Experimental and Theoretical Investigation on the Effect of Pumped Water Temperature on Cavitation Breakdown in Centrifugal Pumps

Cavitation breakdown at various liquid temperatures is one of the major problems encountered in the operations of centrifugal pumps. There are a number of practical cases where the pumps operate at high temperature or near the saturation temperature of the liquid. A detailed understanding of the factors affecting the breakdown of cavitation is essential for accurate performance prediction and design. The purpose of this paper is to present results of a cavitation breakdown investigation which are both experimental and theoretical. The present model based on Rayleigh-Plesset expression for bubble dynamics. The predicted model includes many important parameters controlling the cavitation breakdown such as bubble dynamics, flow rate, rotational speed, temperature and thermodynamics properties of water and the gas pressure inside the cavity.
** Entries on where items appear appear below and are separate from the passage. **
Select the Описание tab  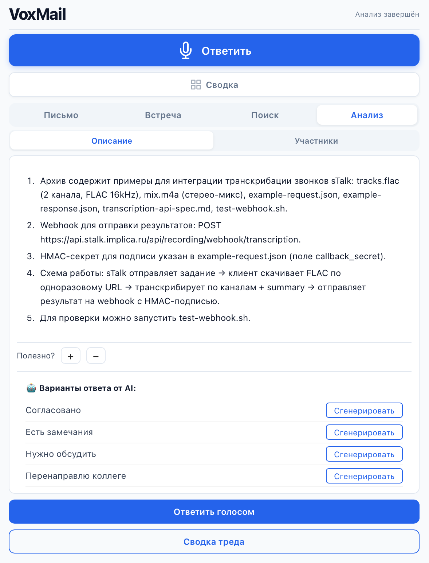111,141
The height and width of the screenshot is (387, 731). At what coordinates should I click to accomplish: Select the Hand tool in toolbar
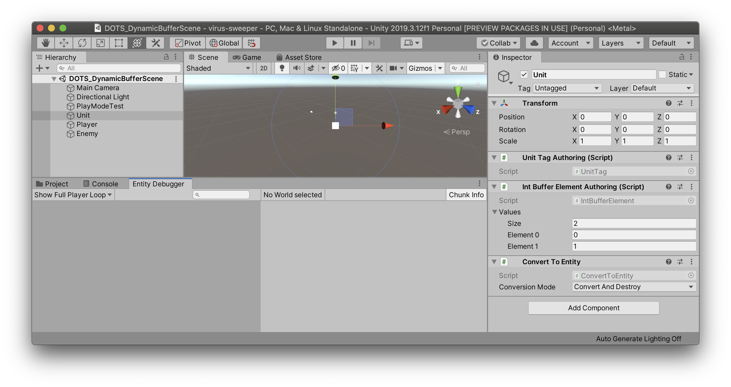(x=46, y=43)
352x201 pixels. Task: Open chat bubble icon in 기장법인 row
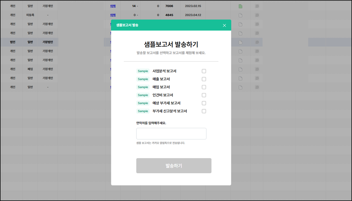tap(257, 42)
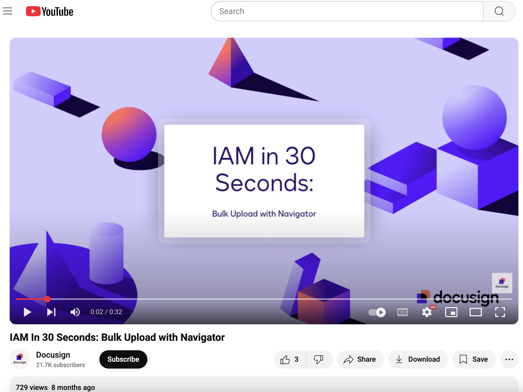Switch to miniplayer mode
523x392 pixels.
point(451,312)
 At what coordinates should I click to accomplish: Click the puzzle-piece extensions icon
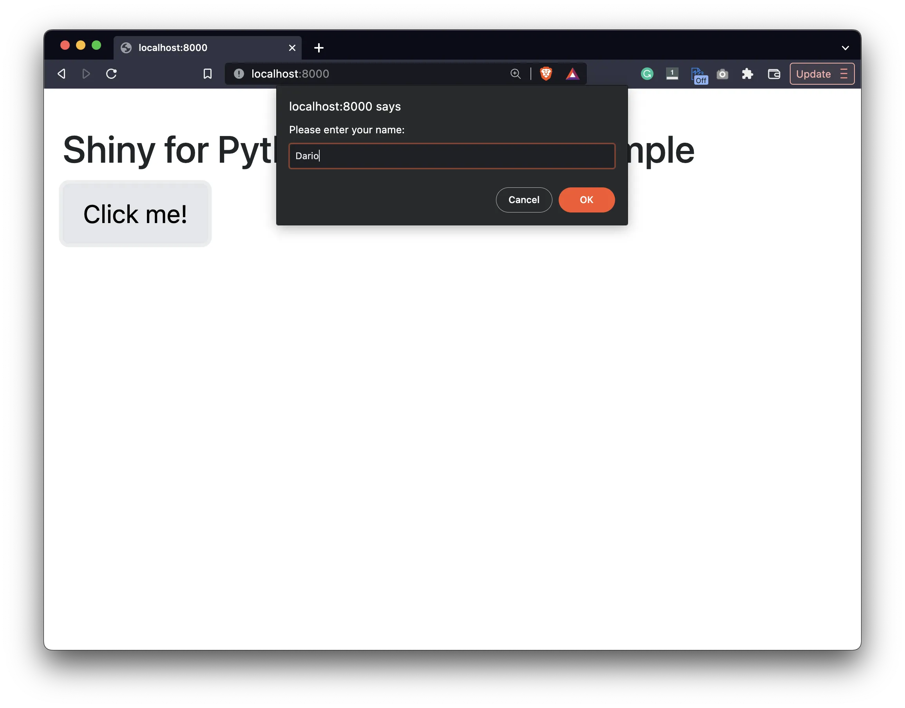(748, 73)
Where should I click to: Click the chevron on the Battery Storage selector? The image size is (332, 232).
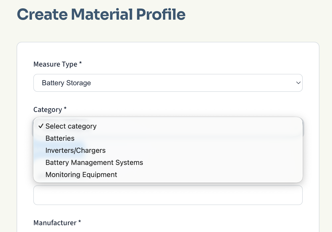click(x=298, y=83)
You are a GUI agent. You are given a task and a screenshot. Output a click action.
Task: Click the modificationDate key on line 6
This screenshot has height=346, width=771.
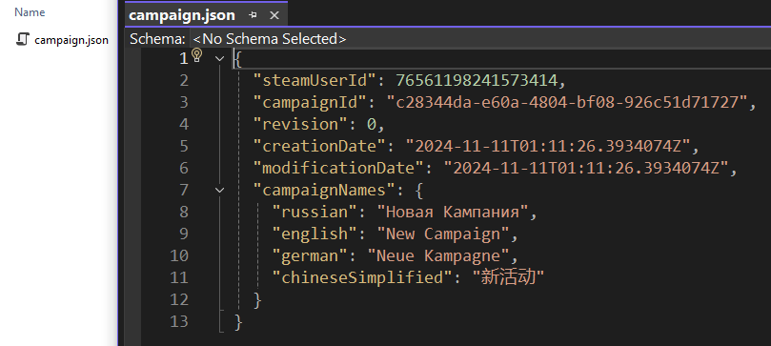[x=338, y=168]
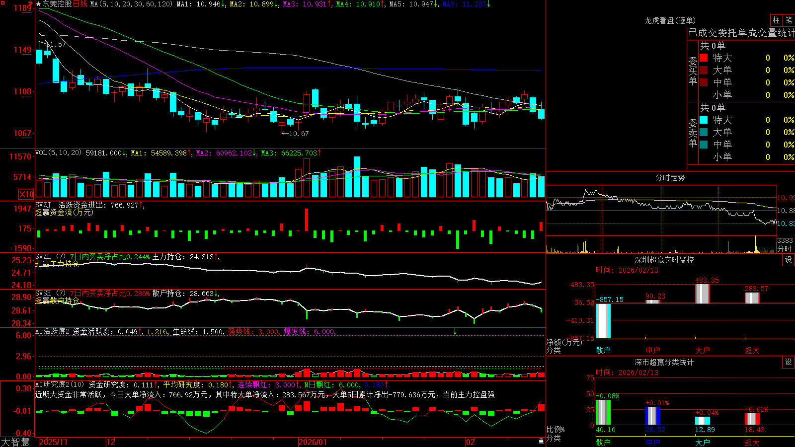Image resolution: width=795 pixels, height=447 pixels.
Task: Click the red 特大 buy-order color swatch
Action: [x=704, y=58]
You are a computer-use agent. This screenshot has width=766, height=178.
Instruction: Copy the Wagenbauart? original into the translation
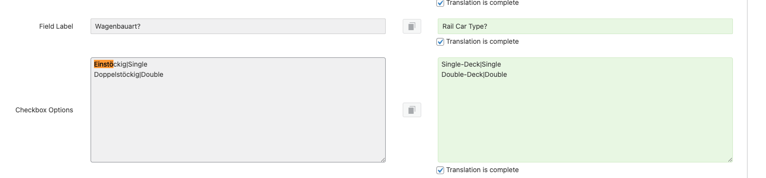click(411, 26)
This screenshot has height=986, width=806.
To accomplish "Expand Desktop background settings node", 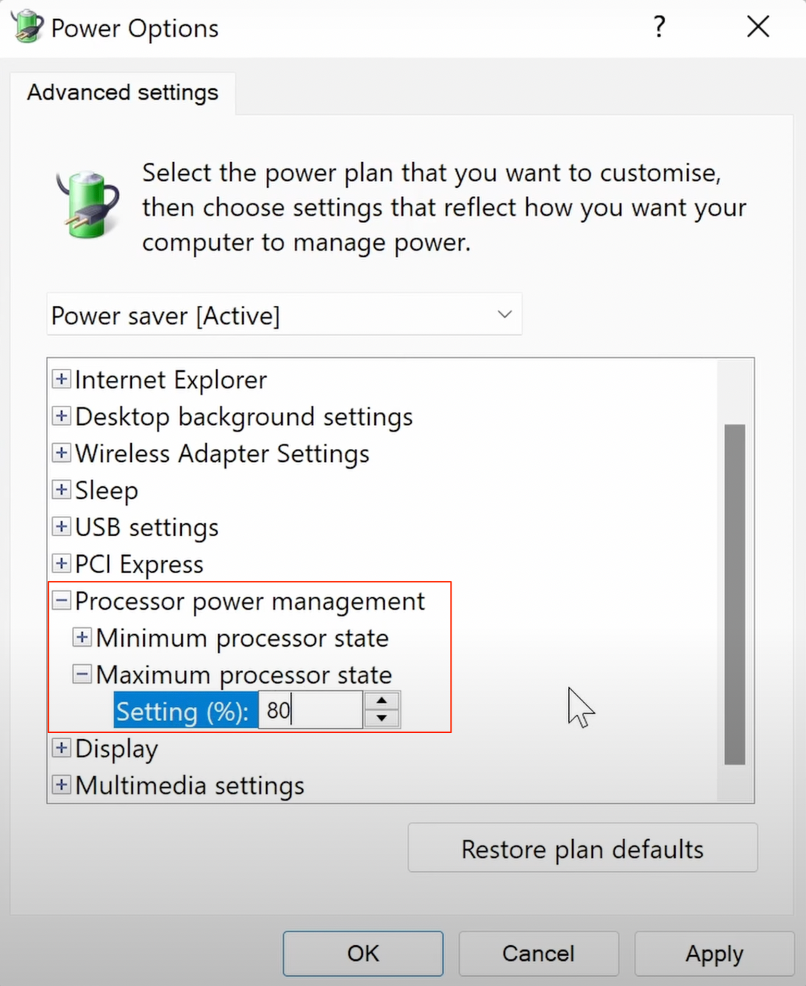I will coord(61,416).

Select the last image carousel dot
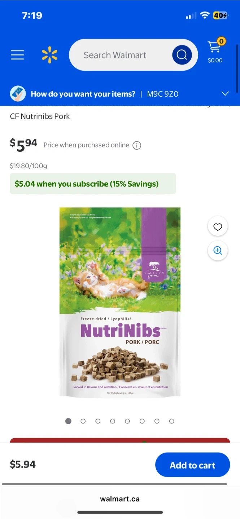(x=172, y=421)
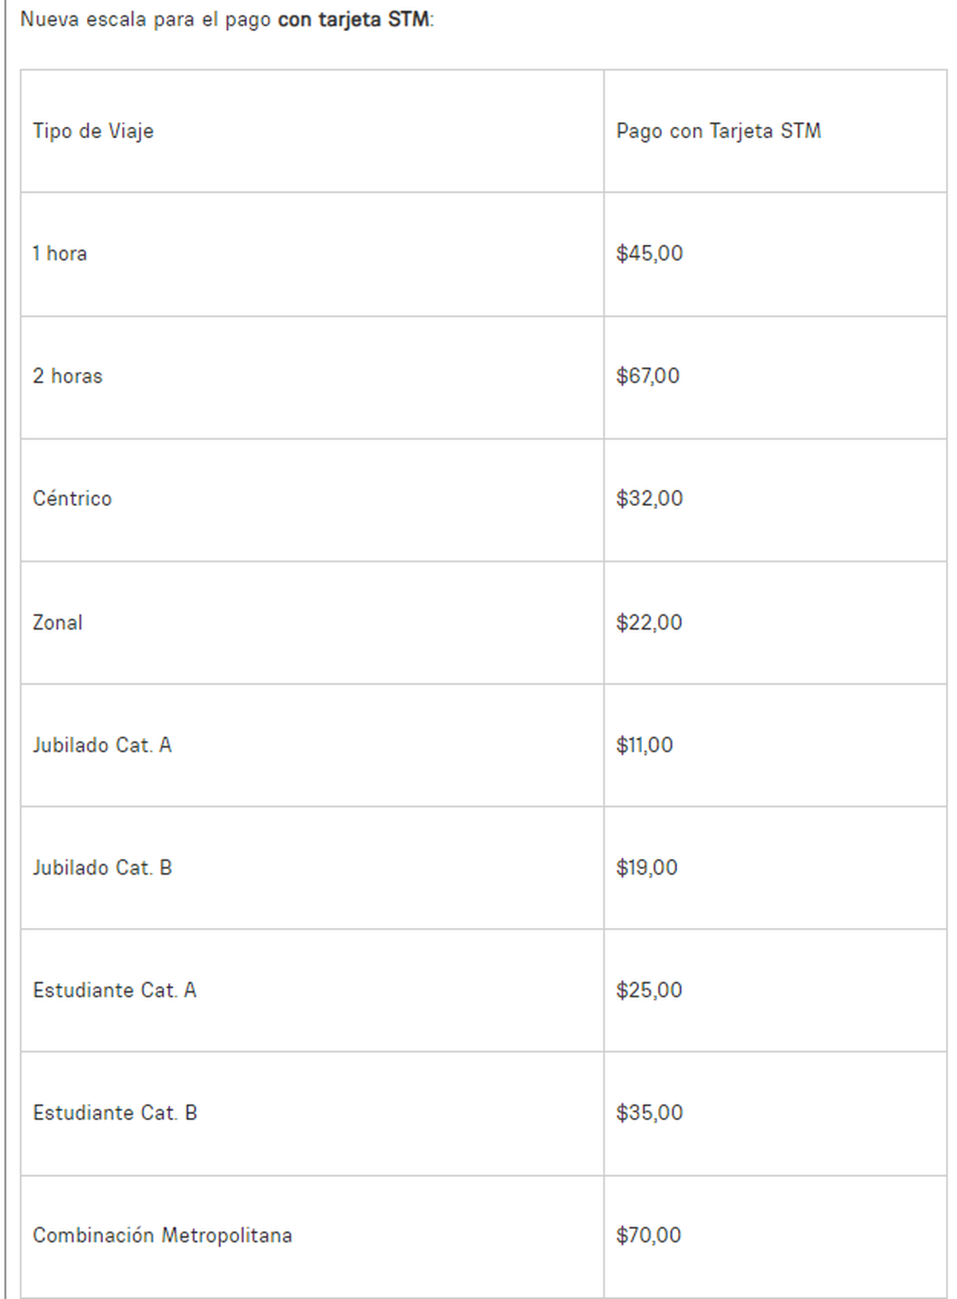The image size is (957, 1299).
Task: Click the 'Tipo de Viaje' header cell
Action: point(93,131)
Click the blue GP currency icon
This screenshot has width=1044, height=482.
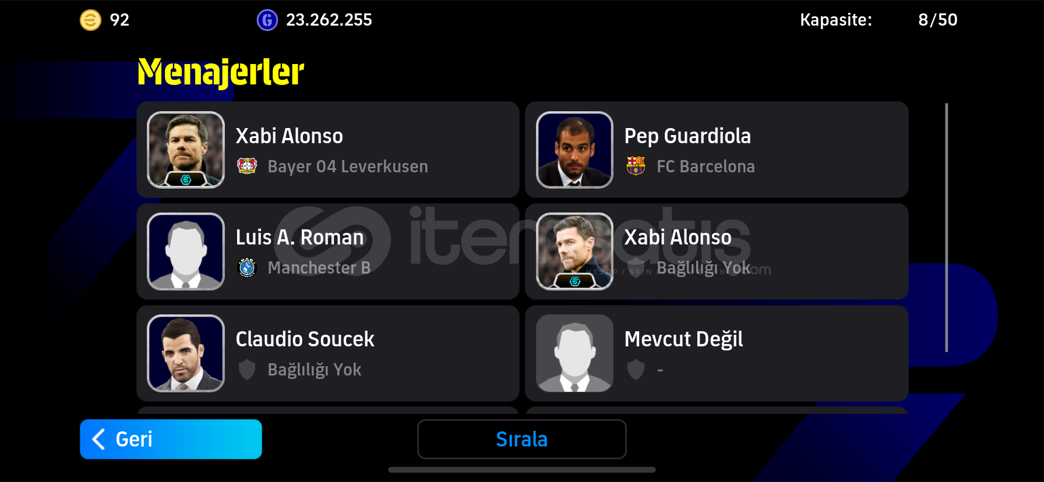coord(267,20)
The present model has been tested against extensive present and earlier published experimental results in centrifugal pumps at various operating water temperatures and operating conditions. The comparison between the predicted breakdown blade cavitation number with the present and previous published experimental results showed a surprisingly good agreement. This agreement means that the roles played by many important parameters are consistent with the present model. Therefore, the present model represents an addition to knowledge in this aspect which could help the centrifugal pump user and designer to predict the breakdown cavitation performance at various operating conditions.